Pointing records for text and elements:
• • • •
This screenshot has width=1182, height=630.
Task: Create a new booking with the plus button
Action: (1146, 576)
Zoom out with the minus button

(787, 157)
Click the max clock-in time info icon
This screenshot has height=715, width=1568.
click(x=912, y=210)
• • • •
Request:
Please replace each "button" in the records with "control" and write the records out again, changing nothing else.

Task response:
This screenshot has width=1182, height=630.
Task: Create a new booking with the plus control
Action: (1146, 576)
Zoom out with the minus control

(787, 157)
Click the max clock-in time info icon
This screenshot has height=715, width=1568.
click(x=912, y=210)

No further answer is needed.